The National Pan-Hellenic Council (NPHC) was founded on May 10, 1930 at Howard University in Washington, DC. The chartering organizations were: Alpha Kappa Alpha Sorority, Inc., Delta Sigma Theta Sorority, Inc., Zeta Phi Beta Sorority, Inc., Kappa Alpha Psi Fraternity, Inc., and Omega Psi Phi Fraternity, Inc. In 1931, Alpha Phi Alpha Fraternity, Inc., and Phi Beta Sigma Fraternity, Inc., joined the council, followed by Sigma Gamma Rho Sorority, Inc. in 1937. The NPHC incorporated under the laws of the State of Illinois in 1937. Iota Phi Theta Fraternity, Inc. joined the NPHC as its ninth (9th) affiliate member in 1997.
Why the Tradition Must Continue
Each of the nine (9) NPHC organizations evolved during a period when African Americans were being denied essential rights and privileges afforded others.
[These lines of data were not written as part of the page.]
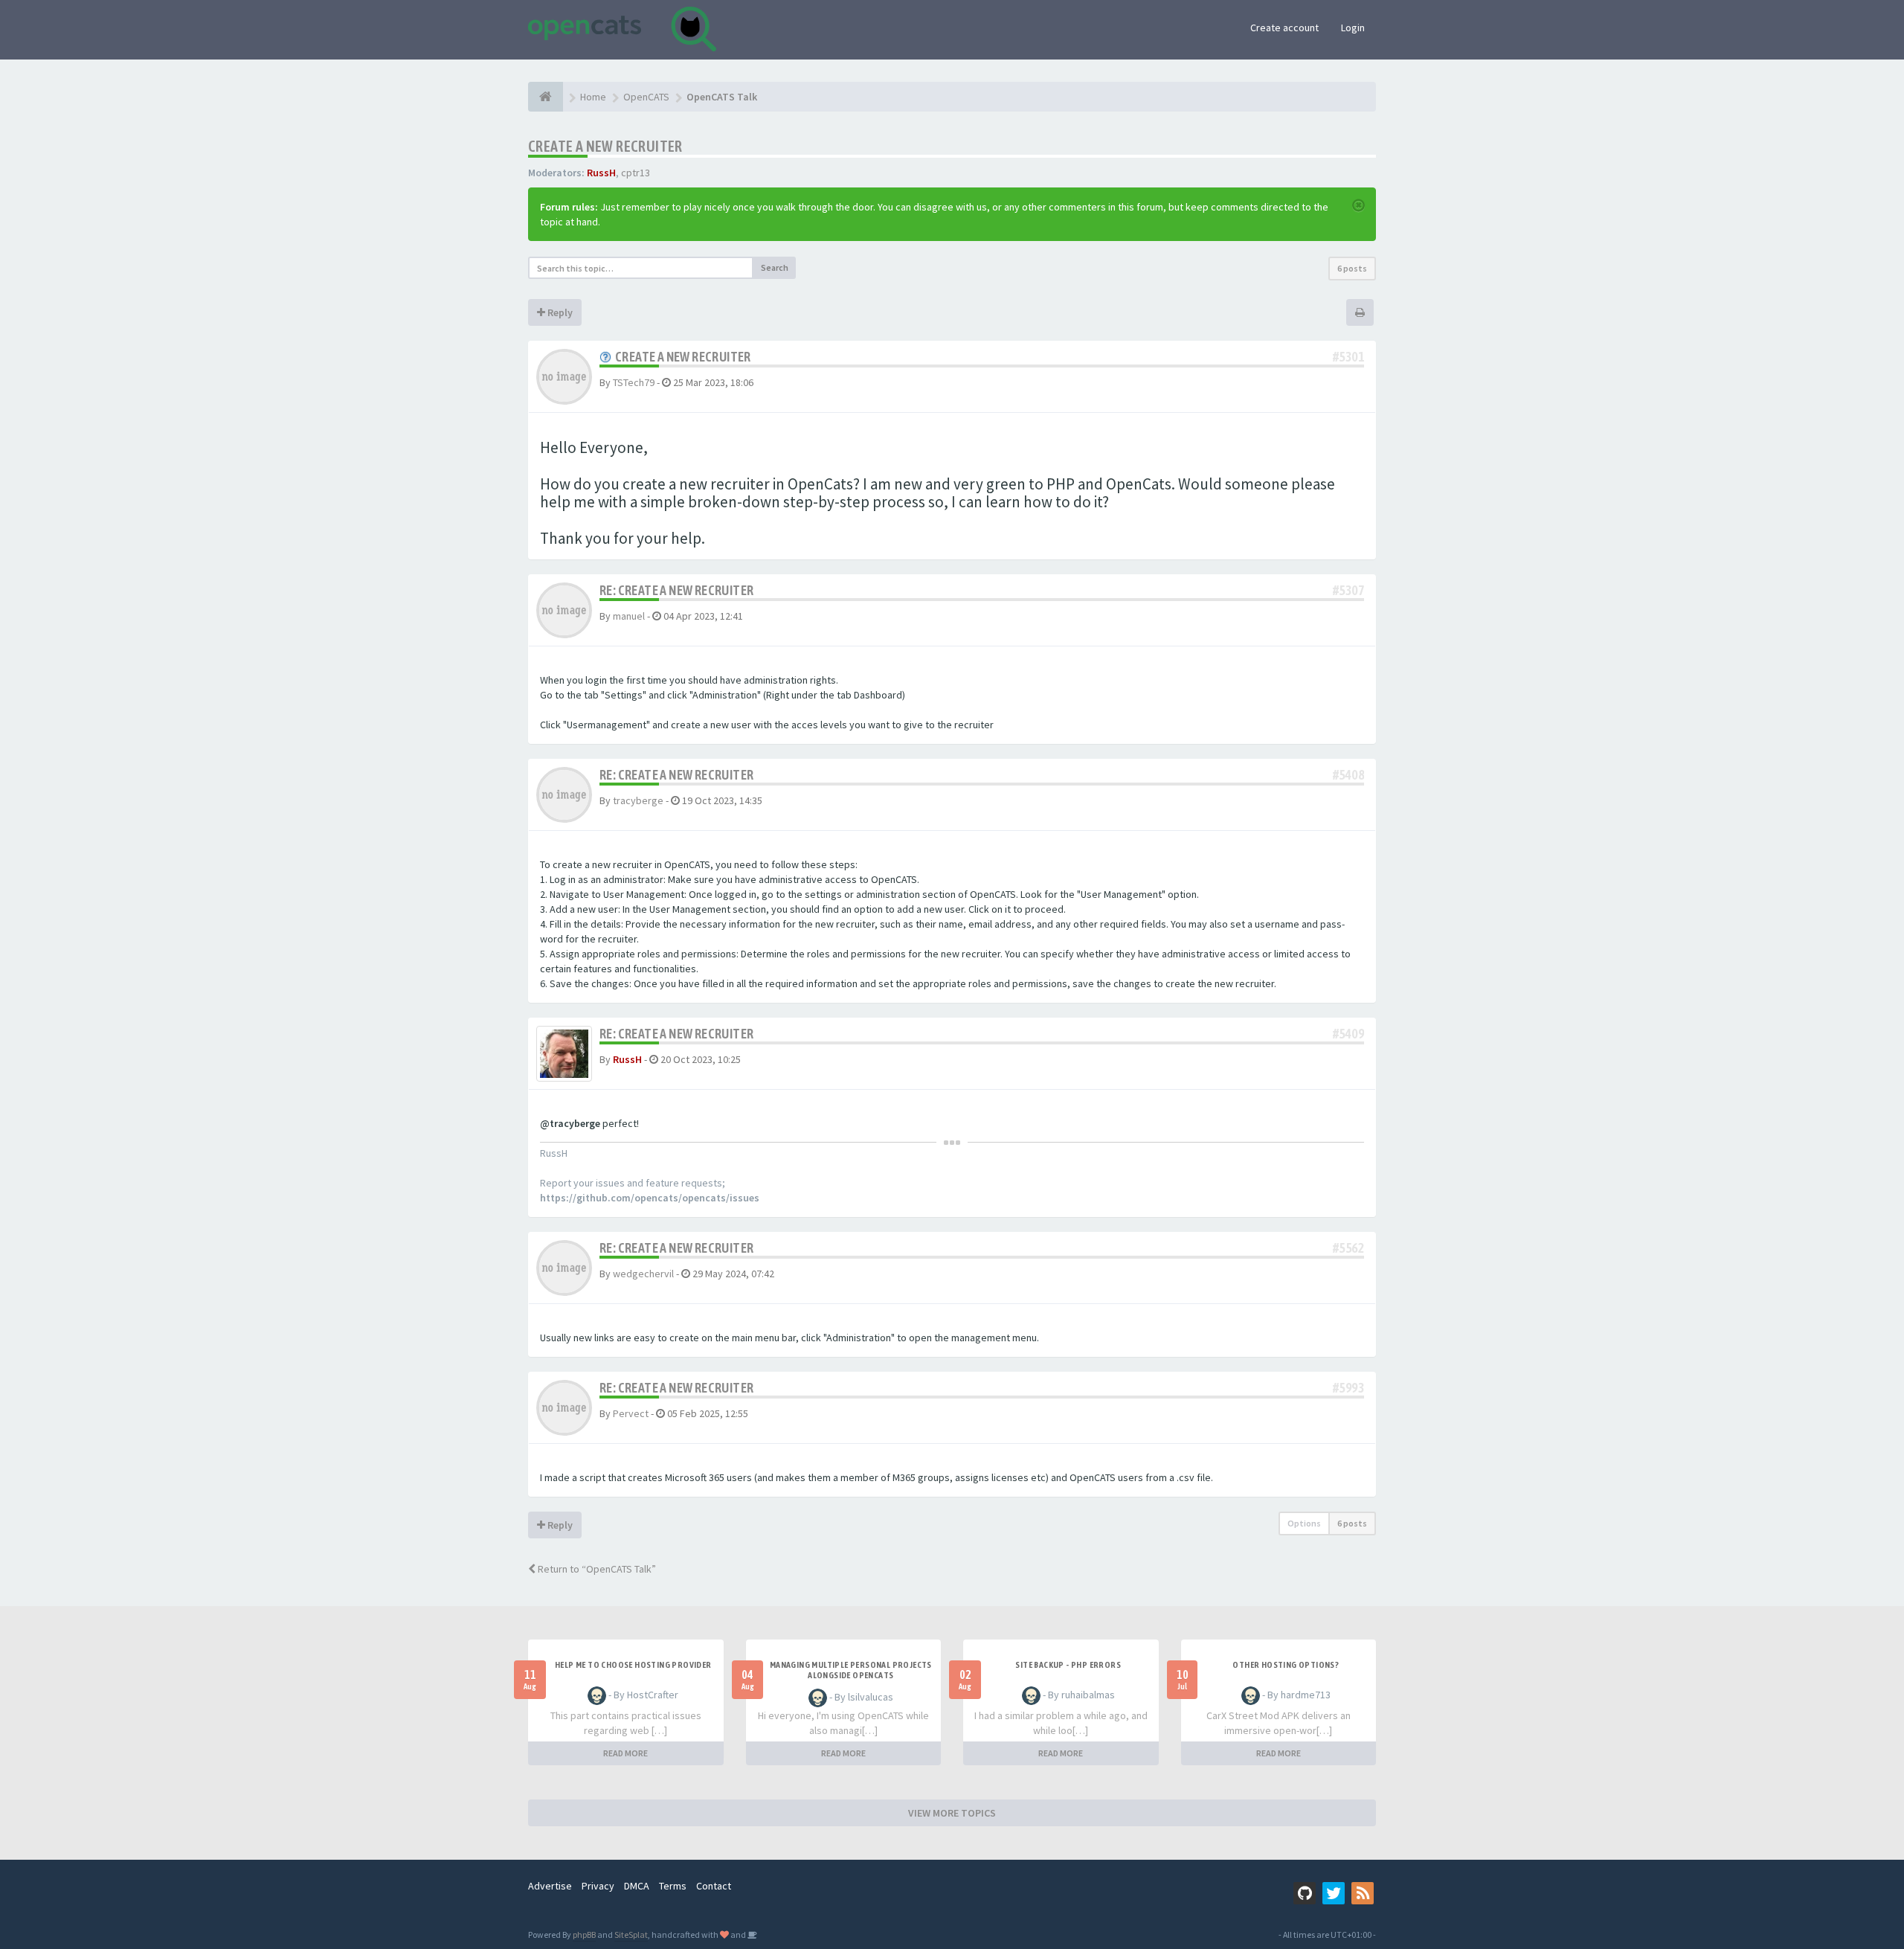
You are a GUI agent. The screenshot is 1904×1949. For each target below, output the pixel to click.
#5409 (1348, 1033)
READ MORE (625, 1753)
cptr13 (635, 172)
Racial isolation on predominantly white campuses and social barriers of class on all campuses created a need for African Americans to align themselves with other individuals sharing common goals and ideals.
With the realization of such a need, the African American (Black) Greek-lettered organization movement took on the personae of a haven and outlet, which could foster brotherhood and sisterhood in the pursuit to bring about social change through the development of social programs that would create positive change for Blacks and the country. Today the need remains the same.
NPHC promotes interaction through forums, meetings and other mediums for the exchange of information and engages in cooperative programming and initiatives through various activities and functions.